Nella serata d'addio, Grasso ripresenta il dramma che aveva dato in debutto. Ma il giovane rivenditore di biglietti va a vederlo con la morte nel cuore: poiché ha deciso di lasciare Odessa l'indomani, a causa d'un orologio d'oro del padre, che aveva impegnato da Kolja Schwarz, e che ha perduto ogni speranza di riavere. Ma Kolja, quella sera, ha avuto la cattiva idea di portare a teatro la moglie: una povera donna «con un visetto sbattuto e assonnato in cima al grosso corpo avvolto in uno scialle viola con la frangia » che però prende fuoco a contatto della passione di Grasso. Uscendo dal teatro dice al marito: «Disgraziato! Adesso hai visto che cos'è l'amore... » E poi:
"Kolja camminava mogio accanto alla moglie, soffiando pian piano sotto i baffoni di seta. Io lo seguivo piagnucolando, con la forza dell'abitudine. Madame Schwarz, che aveva interrotto un istante le sue recriminazioni, mi senti e si voltò. «Disgraziato, - disse al marito strabuzzando i suoi occhi di pesce, - mi venga un colpo se non restituisci subito l'orologio a questo ragazzo! ».

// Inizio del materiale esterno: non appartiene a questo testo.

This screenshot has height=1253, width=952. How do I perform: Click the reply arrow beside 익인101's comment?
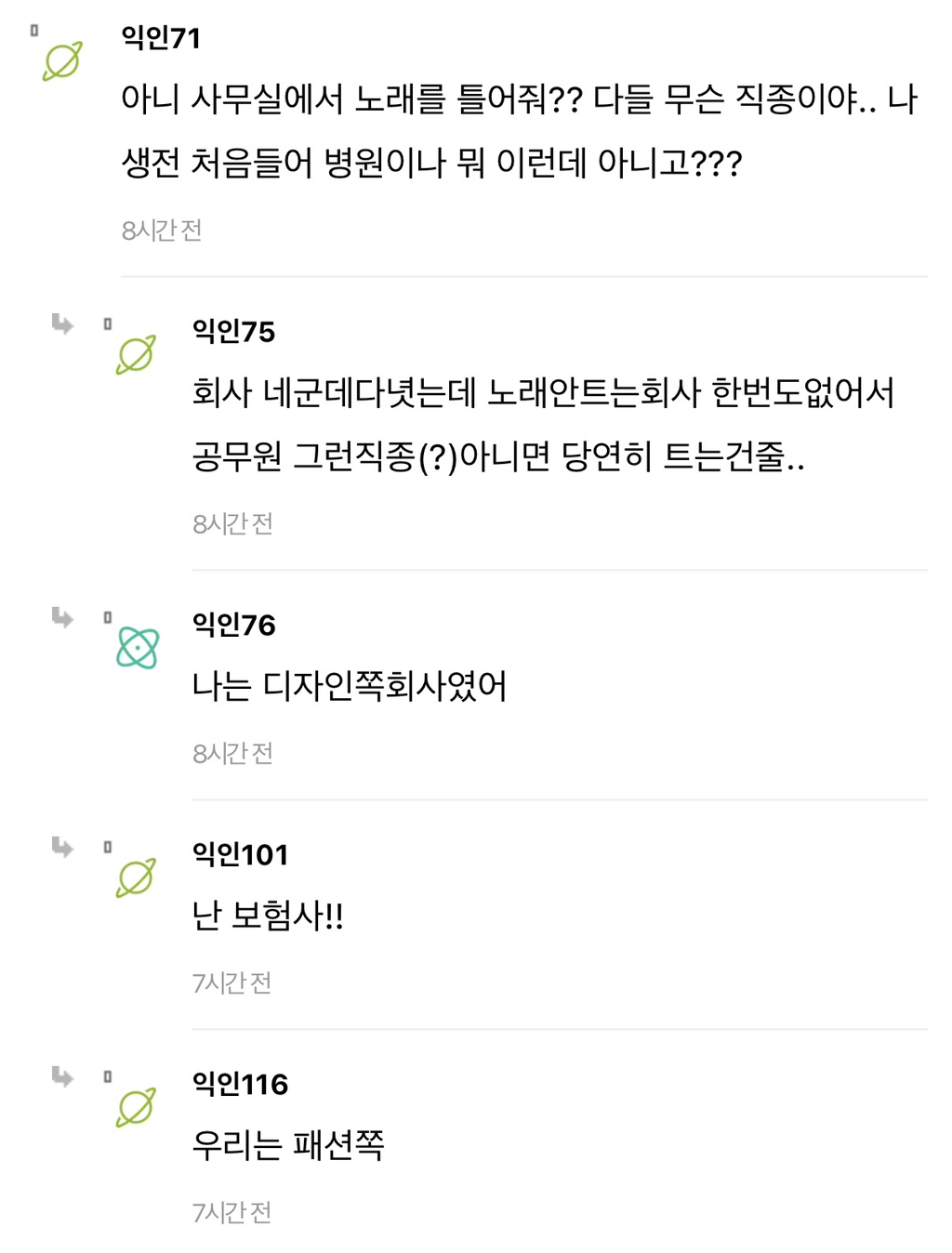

Kolja restò un momento a guardarla a bocca aperta, poi si decise e mi passò di sghembo l'orologio, con un pizzico da farmi saltare in aria.

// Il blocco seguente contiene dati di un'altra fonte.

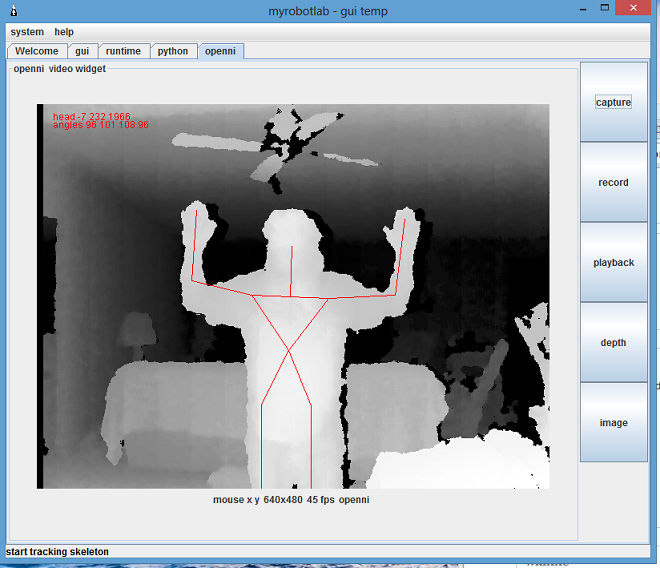
Task: Open the help menu
Action: click(64, 32)
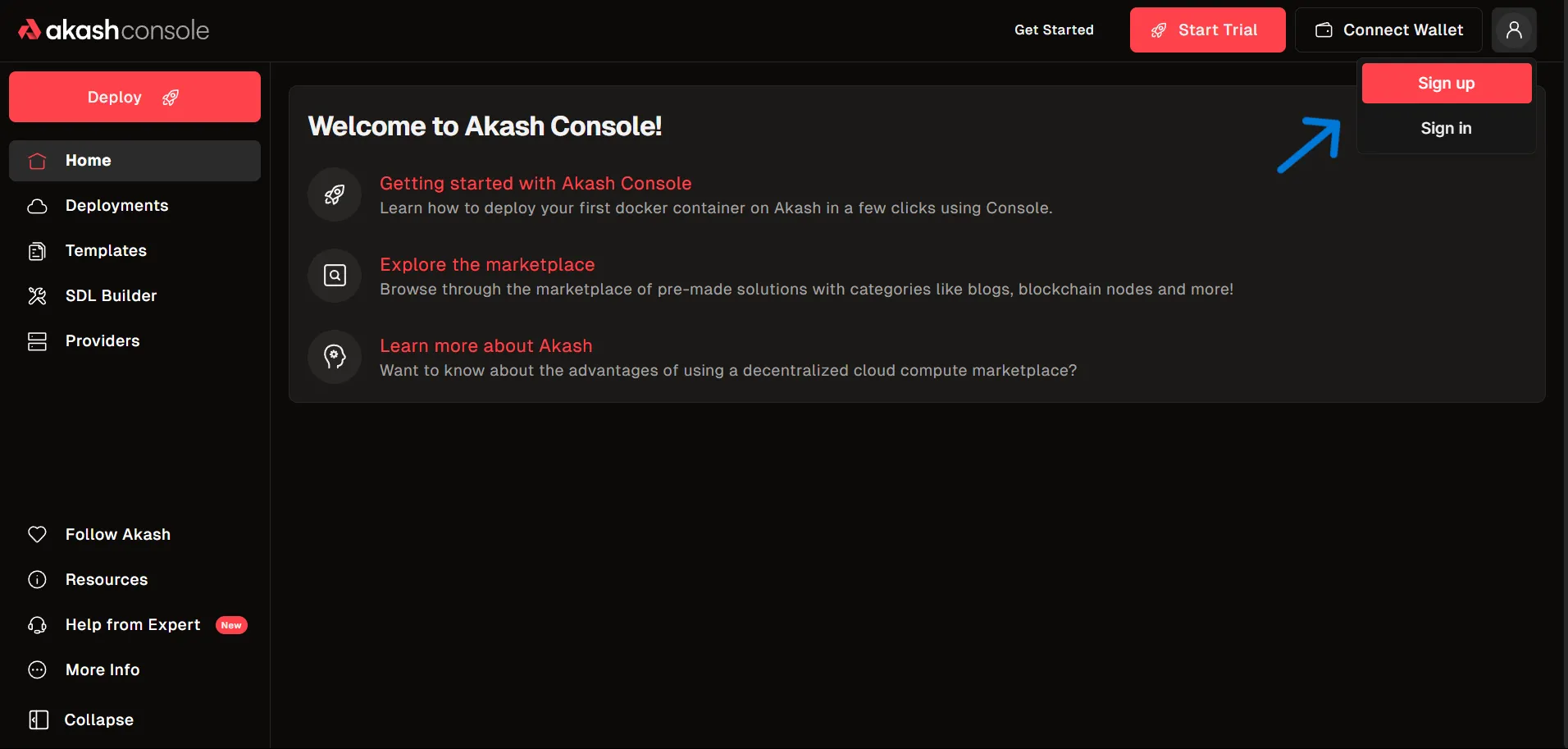Open the SDL Builder tool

«Che cosa ho, - continuò la donna mentre s'allontanavano, con la sua grossa voce sconsolata e piangente, - che cosa ho io da lui? Cose da bestie oggi, cose da bestie domani... Io ti chiedo, vagabondo, quanto credi che possa resistere una donna, in questo modo?».
Arrivarono all'angolo e voltarono in via Puskin. Io restai li stringendo l'orologio, solo. E d'un tratto, con una chiarezza straordinaria, mai provata prima, vidi le colonne slanciate del palazzo della Duma, gli alberi illuminati del Boulevard, l'incerto riflesso della luna sul bronzeo busto di Puskin; vidi, per la prima volta, la mia città come realmente era: silenziosa, e d'una bellezza che non so descrivere".

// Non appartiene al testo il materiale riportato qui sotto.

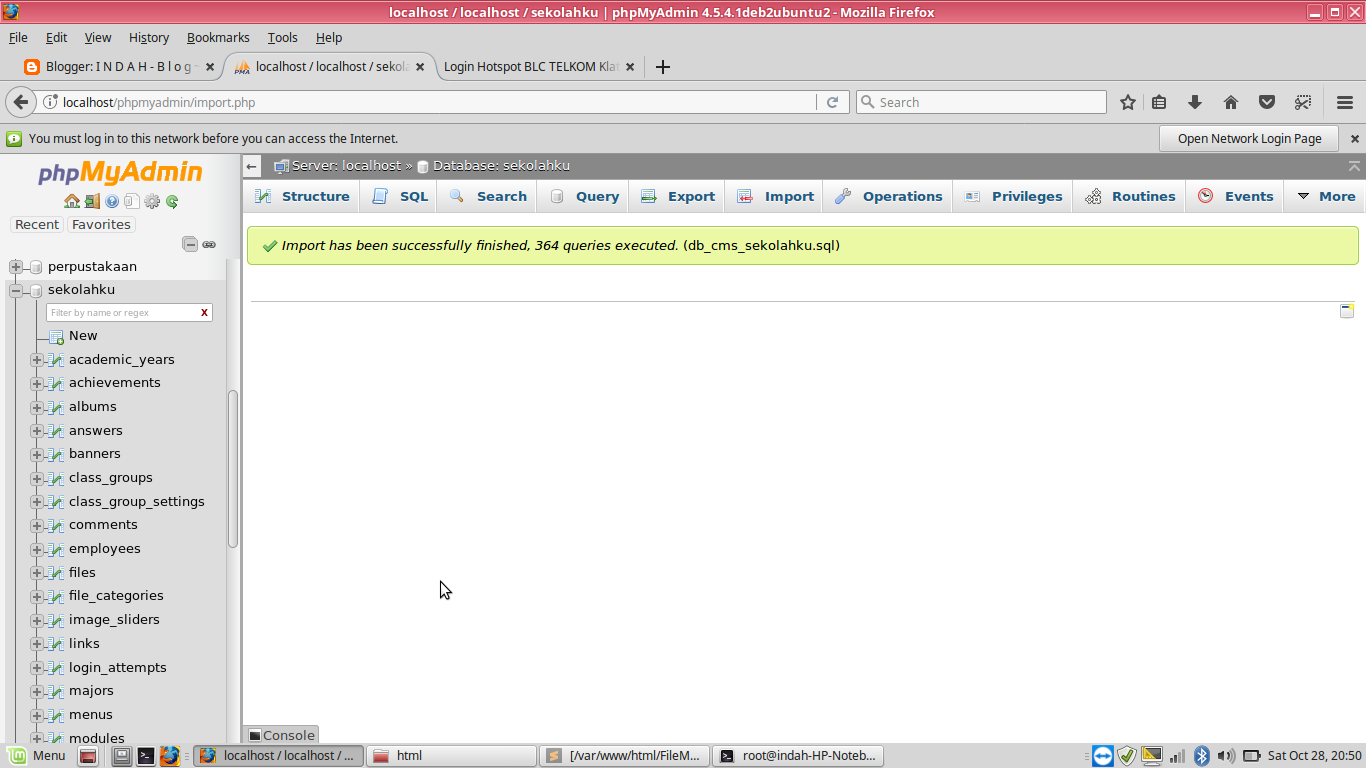Open the Bookmarks menu in Firefox

[x=218, y=37]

Che, attraverso Grasso, Babel' intuisca la Sicilia, un luogo in cui la passione vittoriosamente contrasta alle «squallide regole del mondo», non c'è dubbio. Di un personaggio sulla scena dice che «le pieghe del suo panciotto brillano sotto il sole di Sicilia»; e un pezzo di Sicilia diventa, per la presenza di Grasso e delle sue attrici, il vicolo del teatro. Una Sicilia quale si poteva intuire attraverso Grasso: la faccia appassionata, generosa, un tantino convenzionale della Sicilia.